Warto poświęcić chwilę na zachwyt nad genialnymi kreacjami aktorskimi, których w filmie zdecydowanie nie brakuje. Nasz główny bohater, w którego wciela się z mistrzowskim, jak zwykle, zaangażowaniem Jack Nicholson jest, cytując jednego z krytyków Filmwebu, „wręcz obleśnie lubialny”. I, choć takie słowo nie istnieje (a powinno), trudno się z tym spostrzeżeniem nie zgodzić. Człowiek o tak szerokim zakresie umiejętności, jak Nicholson potrafi wywołać w odbiorcy najbardziej szczere emocje, które w efekcie prowadzą do utożsamienia się z odgrywaną przez niego postacią na niemal osobistym poziomie. Twarz aktora zdradza wszystko, co powinniśmy w danym momencie wiedzieć o Randalu, jego myślach i otoczeniu – słowa bywają tu absolutnie zbędne. Louise Fletcher, odtwórczyni roli siostry Ratched, również prezentuje w filmie niebywale wysoki poziom aktorstwa. Jej cyniczny, kompletnie pozbawiony wesołości uśmieszek i wzrok spoglądający na wszystkich z wyższością przyprawia o dreszcze oraz umieszcza ją w idealnym kontraście do postaci Randala. Wśród ciekawych kreacji mamy także, nomen omen, cichego bohatera filmu, Wodza Bromdena, który przez znaczną część filmu udaje niemowę. Pozostaje mu więc gra jedynie mimiką, która tak jak jego usposobienie, jest spokojna, stoicka i momentami niepokojąco wręcz stabilna. Mężczyzna tworzy niezwykle intrygujący portret wycofanego obserwatora, który niespodziewanie okazuje się najlepszym sojusznikiem głównego bohatera.

„Lot nad kukułczym gniazdem” chyba najwięcej serc podbija swoją wysoce wieloznaczną krytyką systemu jako ogółu. Szpital psychiatryczny jest idealną reprezentacją całego społeczeństwa, Ratched wysłannikiem i narzędziem opresyjnego establishmentu, ale jednocześnie nie główną sprawczynią krzywdy podopiecznych, a jedynie ogniwem łańcucha krzywdy. Względem osób u władzy zwyczajny członek społeczeństwa zawsze będzie niżej w hierarchii, traktowany z wyższością, a przyzwolenie na okrucieństwo wobec niego będzie udzielane czy to na głos, czy w ciszy. W momencie, w którym ktoś zauważy te nieprawidłowości, wyłamie się i postawi, jak wielokrotnie robi to filmowy Randal, zostanie uznany za szaleńca.
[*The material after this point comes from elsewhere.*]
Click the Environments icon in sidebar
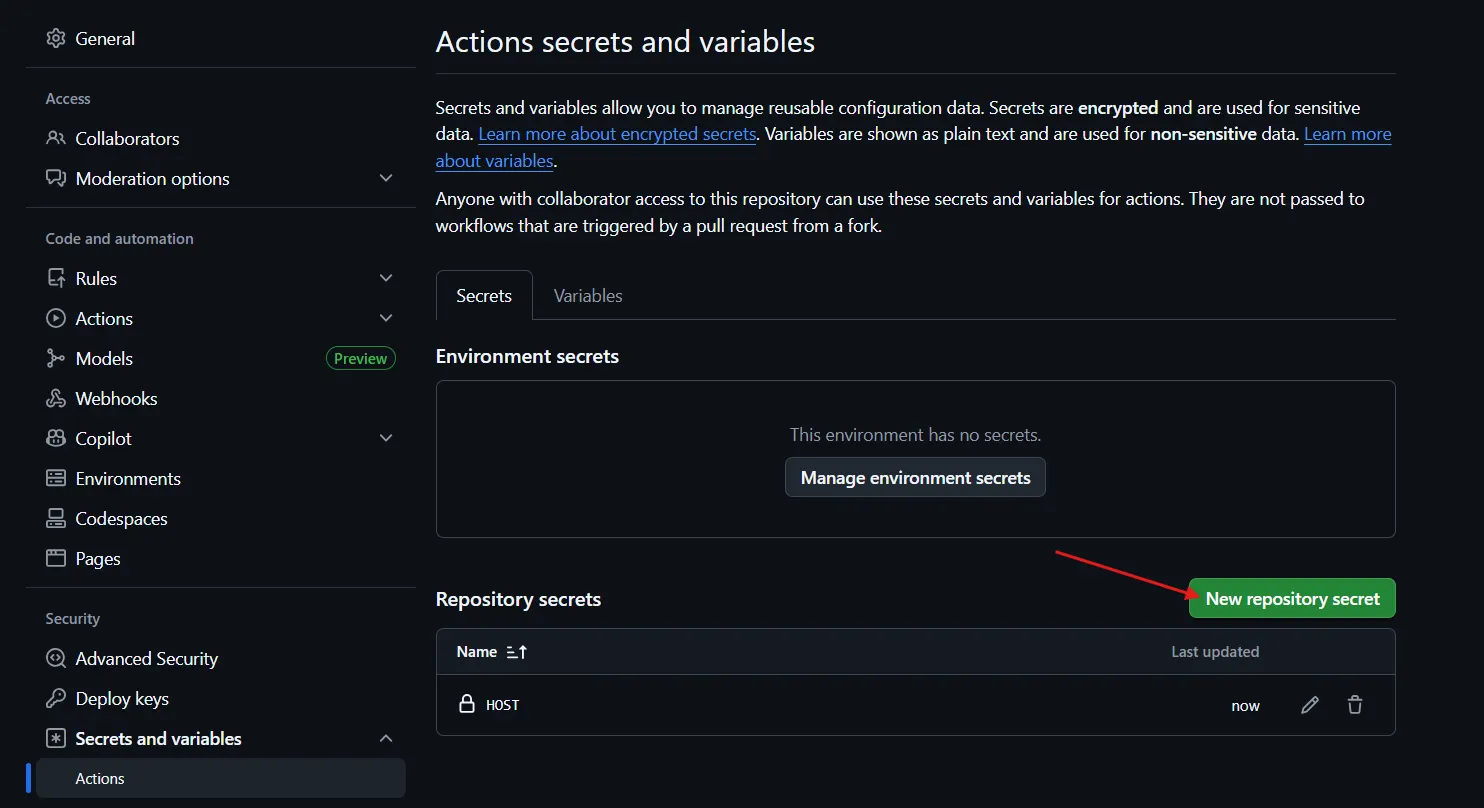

Wmówiono nam, tak samo jak pacjentom, że sprzeciw jest nienaturalny i niepożądany, a sukces czy wolność (lub raczej – ich widmo) osiągnąć można jedynie poprzez trzymanie się zasad. I właśnie to życie w spokojnej, uległej stagnacji wydaje się w filmie Formana najstraszniejsze, najbardziej szalone. Reżyser stawia widza przed niewygodnym, choć istotnym pytaniem – czy w tym pełnym zepsucia świecie aż tak straszne jest być szaleńcem?